When the source group is referenced as aws_security_group.app.id, Terraform understands the dependency. Destroying app will fail or force you to remove the rule first, which prevents the orphan from ever forming.

How to prevent it from happening again

Stale references are a symptom of deletion order problems. The fix is to make dependencies explicit and to catch orphans automatically before they pile up.

Let IaC own the dependency graph

The single most effective prevention is to never reference security groups by literal ID across modules or scripts. Use resource attributes (Terraform), Ref / !GetAtt (CloudFormation), or equivalent so the tool refuses to delete a group that something still points to.

Add a CI/CD gate

Run a stale-reference scan in your pipeline before deploys land.
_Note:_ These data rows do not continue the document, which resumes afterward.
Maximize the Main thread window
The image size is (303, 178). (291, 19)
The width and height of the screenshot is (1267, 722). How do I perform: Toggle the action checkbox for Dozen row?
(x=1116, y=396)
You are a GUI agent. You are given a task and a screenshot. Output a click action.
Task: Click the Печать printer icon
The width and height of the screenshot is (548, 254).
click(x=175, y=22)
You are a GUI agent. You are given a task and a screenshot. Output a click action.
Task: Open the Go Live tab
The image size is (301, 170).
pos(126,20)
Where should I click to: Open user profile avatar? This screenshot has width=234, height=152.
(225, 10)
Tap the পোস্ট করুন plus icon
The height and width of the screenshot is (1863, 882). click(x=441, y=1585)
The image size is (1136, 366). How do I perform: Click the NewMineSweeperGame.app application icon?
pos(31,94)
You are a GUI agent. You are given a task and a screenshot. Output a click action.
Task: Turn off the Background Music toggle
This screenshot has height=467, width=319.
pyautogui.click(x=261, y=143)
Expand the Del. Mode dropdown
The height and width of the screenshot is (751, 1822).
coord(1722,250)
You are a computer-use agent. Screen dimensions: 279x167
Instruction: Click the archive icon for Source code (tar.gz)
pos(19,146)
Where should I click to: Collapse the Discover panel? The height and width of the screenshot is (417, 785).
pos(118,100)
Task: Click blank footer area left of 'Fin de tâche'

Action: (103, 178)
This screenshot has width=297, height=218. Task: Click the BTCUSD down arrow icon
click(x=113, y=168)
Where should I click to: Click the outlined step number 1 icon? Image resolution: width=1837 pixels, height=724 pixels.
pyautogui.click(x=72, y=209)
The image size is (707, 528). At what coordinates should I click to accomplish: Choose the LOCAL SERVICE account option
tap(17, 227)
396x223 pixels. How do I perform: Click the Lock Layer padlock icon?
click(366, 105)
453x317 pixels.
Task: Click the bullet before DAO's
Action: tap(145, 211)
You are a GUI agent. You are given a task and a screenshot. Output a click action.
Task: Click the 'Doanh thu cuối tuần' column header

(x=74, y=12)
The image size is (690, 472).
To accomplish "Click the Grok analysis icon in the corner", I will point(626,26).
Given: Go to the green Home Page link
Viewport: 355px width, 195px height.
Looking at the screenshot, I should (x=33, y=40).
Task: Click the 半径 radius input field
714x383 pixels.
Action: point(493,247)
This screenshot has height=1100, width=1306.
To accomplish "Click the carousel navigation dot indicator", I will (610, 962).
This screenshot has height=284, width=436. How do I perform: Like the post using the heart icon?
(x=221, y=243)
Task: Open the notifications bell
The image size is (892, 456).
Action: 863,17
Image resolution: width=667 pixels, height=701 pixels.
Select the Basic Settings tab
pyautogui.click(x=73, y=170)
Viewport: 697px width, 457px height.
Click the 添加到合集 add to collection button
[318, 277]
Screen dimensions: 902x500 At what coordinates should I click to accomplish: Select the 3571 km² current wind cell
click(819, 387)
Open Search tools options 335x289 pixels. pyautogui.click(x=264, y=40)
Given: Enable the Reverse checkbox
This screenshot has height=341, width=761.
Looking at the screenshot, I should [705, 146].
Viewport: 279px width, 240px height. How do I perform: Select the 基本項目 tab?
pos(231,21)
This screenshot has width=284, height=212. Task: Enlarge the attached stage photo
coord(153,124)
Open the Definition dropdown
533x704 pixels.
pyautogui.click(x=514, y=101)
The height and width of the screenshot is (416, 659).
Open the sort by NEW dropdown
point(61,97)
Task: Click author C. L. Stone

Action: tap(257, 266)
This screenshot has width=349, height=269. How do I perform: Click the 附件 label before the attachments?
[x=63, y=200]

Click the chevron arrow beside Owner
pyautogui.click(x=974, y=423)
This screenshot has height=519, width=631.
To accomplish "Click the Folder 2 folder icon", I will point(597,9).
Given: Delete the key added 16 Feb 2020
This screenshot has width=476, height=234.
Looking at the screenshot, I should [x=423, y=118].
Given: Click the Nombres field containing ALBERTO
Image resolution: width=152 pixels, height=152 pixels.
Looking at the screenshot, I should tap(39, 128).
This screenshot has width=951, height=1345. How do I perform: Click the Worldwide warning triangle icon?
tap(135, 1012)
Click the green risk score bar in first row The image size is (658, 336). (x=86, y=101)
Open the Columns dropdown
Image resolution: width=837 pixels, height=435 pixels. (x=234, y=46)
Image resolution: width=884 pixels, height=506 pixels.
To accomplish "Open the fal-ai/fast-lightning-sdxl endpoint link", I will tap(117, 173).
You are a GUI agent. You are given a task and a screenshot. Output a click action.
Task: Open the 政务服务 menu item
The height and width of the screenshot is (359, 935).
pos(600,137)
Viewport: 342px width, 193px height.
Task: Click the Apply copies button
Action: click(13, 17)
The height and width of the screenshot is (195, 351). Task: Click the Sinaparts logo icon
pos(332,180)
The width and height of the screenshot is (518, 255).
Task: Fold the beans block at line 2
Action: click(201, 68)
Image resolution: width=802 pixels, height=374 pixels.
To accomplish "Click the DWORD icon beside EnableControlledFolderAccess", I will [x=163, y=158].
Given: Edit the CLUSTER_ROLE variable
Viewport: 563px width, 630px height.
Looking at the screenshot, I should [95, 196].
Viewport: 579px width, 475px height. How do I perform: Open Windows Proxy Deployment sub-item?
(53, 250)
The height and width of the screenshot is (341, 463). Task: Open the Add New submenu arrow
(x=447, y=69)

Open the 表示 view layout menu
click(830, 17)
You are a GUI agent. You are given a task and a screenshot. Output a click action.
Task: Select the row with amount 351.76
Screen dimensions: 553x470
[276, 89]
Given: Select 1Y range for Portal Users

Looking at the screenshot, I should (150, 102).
A small script can fail the build if any security group references a group ID that is not present in the plan or in the live account.

#!/usr/bin/env bash
set -euo pipefail

# Collect every referenced group ID across the account
referenced=$(aws ec2 describe-security-groups \
  --query 'SecurityGroups[].IpPermissions[].UserIdGroupPairs[].GroupId' \
  --output text | tr '\t' '\n' | sort -u)

# Collect every existing group ID
existing=$(aws ec2 describe-security-groups \
  --query 'SecurityGroups[].GroupId' \
  --output text | tr '\t' '\n' | sort -u)

# Anything referenced but not existing is stale
stale=$(comm -23 <(echo "$referenced") <(echo "$existing"))

if [ -n "$stale" ]; then
  echo "Stale security group references found:"
  echo "$stale"
  exit 1
fi
echo "No stale security group references."

Tip: Wire this into a scheduled job as well as a pre-deploy gate. References can go stale through console changes or cross-account teardowns that never touch your pipeline, so a nightly sweep catches what CI misses.

Enforce deletion order with policy-as-code

Tools like Open Policy Agent or AWS Config rules can flag plans that delete a security group still referenced by another rule. Catching the bad teardown at plan time is far cheaper than cleaning up orphans later.

Best practices

  • Reference groups, not CIDRs, where it makes sense. Group references stay correct as instances scale and IPs change, which is exactly why this feature exists. Keep using it, just manage the lifecycle properly.
  • Name and tag every security group clearly. When a reference does break, a descriptive name and owner tag turns a five-minute investigation into a five-second one.
  • Avoid sharing one security group across unrelated workloads. Tightly scoped groups have fewer references, which means fewer ways to leave an orphan behind.
  • Run continuous scans, not one-off audits. Network configuration drifts constantly. A single cleanup today does nothing for the stale rule someone creates next week.
  • Treat a stale reference as a process signal. When you find one, ask how it got there. The answer usually points to an out-of-order teardown that will produce more debris if left unaddressed.

Stale security group references are not the most dramatic finding in your environment, but they are a reliable indicator of how disciplined your network change management really is. Clean them up, then close the gap that created them so they do not come back.